Both the line below containing "Identify the click" and the line containing "Getting started (349, 226)", along with every line between them, should be repeated exactly; no other line belongs in the answer.
BEGIN Listed entries
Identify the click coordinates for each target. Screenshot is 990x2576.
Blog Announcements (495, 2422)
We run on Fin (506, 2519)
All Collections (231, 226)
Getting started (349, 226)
END Listed entries
BEGIN Listed entries
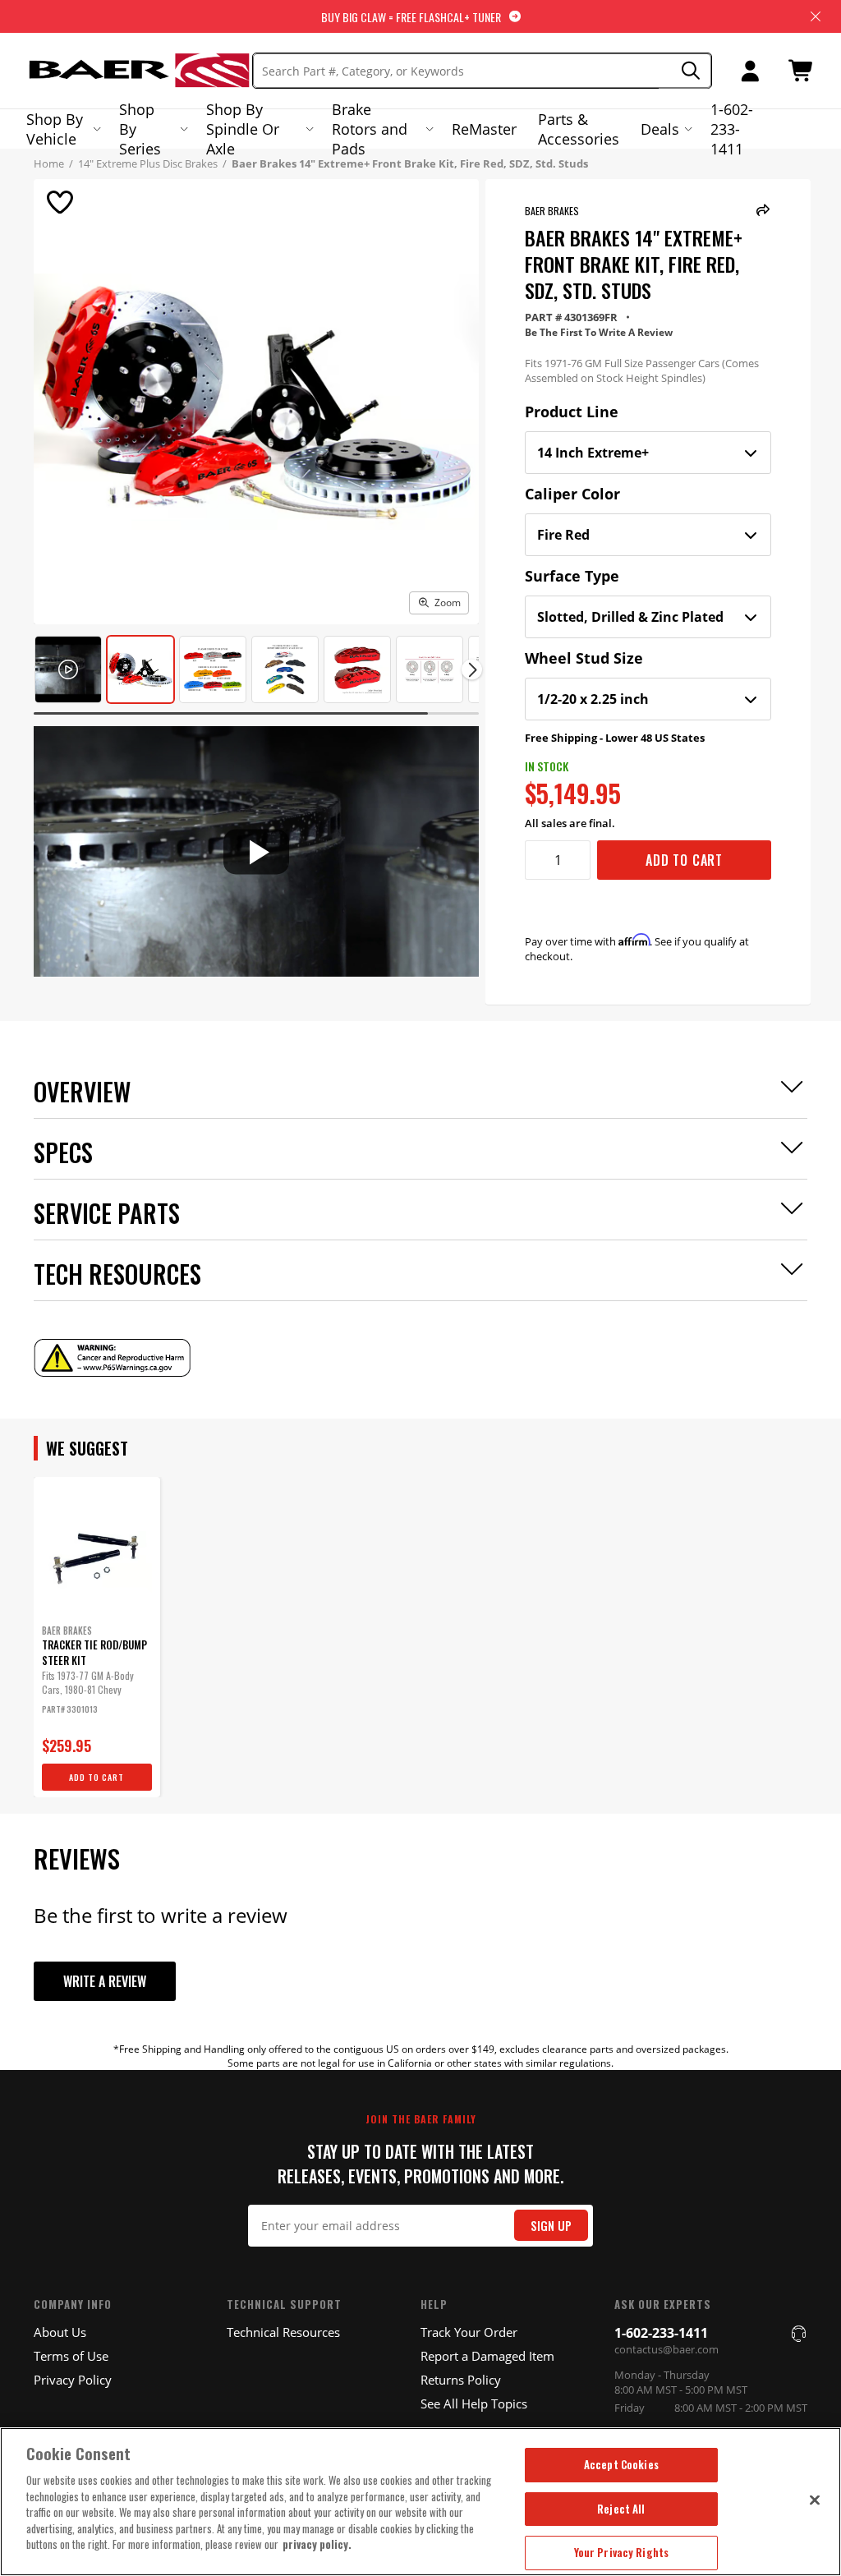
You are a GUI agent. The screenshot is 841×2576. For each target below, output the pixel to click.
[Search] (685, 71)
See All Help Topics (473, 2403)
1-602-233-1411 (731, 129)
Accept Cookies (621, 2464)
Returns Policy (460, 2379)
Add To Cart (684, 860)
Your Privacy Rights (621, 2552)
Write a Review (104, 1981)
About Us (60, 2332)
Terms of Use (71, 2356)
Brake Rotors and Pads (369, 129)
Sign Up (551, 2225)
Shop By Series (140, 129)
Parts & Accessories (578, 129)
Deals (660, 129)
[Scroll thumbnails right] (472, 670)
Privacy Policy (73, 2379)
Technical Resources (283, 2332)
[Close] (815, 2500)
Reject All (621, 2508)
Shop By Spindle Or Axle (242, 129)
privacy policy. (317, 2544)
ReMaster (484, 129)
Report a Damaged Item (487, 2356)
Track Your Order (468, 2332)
END Listed entries
→ Answer box
Identify the click coordinates for each target. Screenshot is 990x2576.
Blog Announcements (495, 2422)
We run on Fin (506, 2519)
All Collections (231, 226)
Getting started (349, 226)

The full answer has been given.